How is this possible? Because the pig is an eating, growing and reproducing machine. Fully 25% of everything a pig eats is converted to more pig. Compare that to a steer that converts just 5% of what it eats to flesh and bone. Female pigs can bear two litters of between 5 and 15 piglets a year, each of which can grow to weigh as much as 250 pounds. Add all that together and what you have, my friends, is serious meat on the hoof.

They’re also amazingly adaptable. Runaways from de Soto’s original stock took to the wilderness like pigs to, well…you follow me. Their eating and foraging habits initially disgusted the Indians, though one taste was about all it took to turn even the most committed hunting-gathering Seminole into a die-hard barbecue buff. And of course nothing goes to waste in the hog world. As pork connoisseurs like to say, you can eat everything on a pig but the oink.

Pigs were introduced in similar ways all over the hemisphere. And so, by a combination of accident and intention, they became a fixture of the Americas, well before most Europeans ever arrived here.

Interestingly, by the time North American settlers started arriving en masse some 150 years after de Soto, his runaways had devolved from plump, dopey buffets on four legs into boney, nimble, ugly and decidedly foul-tempered “razorbacks” or wild boar.

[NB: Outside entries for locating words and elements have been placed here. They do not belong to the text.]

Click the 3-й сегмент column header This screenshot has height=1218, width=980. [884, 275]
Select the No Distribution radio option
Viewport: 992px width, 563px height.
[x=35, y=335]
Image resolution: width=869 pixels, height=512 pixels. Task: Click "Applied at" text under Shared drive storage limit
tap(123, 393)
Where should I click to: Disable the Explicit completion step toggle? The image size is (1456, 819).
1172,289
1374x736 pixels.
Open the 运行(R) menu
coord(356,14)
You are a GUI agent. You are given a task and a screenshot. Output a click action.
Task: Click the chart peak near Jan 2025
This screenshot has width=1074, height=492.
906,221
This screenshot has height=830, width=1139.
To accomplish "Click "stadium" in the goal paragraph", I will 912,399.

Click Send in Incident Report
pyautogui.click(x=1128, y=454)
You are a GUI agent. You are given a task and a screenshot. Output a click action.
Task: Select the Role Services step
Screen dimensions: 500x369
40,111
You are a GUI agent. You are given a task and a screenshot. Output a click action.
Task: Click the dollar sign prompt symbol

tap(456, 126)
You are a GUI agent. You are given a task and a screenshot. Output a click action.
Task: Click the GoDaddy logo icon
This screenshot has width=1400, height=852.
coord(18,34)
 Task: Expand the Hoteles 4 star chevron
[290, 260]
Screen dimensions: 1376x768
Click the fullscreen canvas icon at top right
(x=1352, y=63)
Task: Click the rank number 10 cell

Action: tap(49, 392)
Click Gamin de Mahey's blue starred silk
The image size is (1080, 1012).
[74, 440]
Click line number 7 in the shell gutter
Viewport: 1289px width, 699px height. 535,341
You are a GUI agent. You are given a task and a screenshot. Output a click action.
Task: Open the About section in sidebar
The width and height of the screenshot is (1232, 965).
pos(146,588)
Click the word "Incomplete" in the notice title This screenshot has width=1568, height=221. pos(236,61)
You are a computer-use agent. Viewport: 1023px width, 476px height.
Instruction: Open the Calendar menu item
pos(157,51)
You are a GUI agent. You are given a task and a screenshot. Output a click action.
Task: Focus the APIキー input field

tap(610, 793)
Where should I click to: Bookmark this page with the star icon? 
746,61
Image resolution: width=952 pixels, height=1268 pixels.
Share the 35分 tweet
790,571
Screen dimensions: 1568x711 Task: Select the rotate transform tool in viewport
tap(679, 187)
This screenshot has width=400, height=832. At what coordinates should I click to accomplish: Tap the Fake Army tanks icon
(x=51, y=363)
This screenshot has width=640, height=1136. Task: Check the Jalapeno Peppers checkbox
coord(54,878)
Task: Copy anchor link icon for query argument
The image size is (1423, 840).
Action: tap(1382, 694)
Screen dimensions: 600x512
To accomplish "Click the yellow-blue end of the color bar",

Early Americans couldn’t decide if these creatures were more intimidating or hilarious, but one thing they did agree on was that they’d rather eat the home-grown variety, which they did in great numbers. Being far more economical than cows, they were the perfect livestock for poor country farmers. Space efficient, cost efficient, and above all delicious, what was there not to love?

2 thoughts on “Pigs in America”

  1. I am Vietnamese, so of course I love pork (thit kho, mmmm)! But I also have a great aversion to lard :[ Hopefully your tamales can turn me!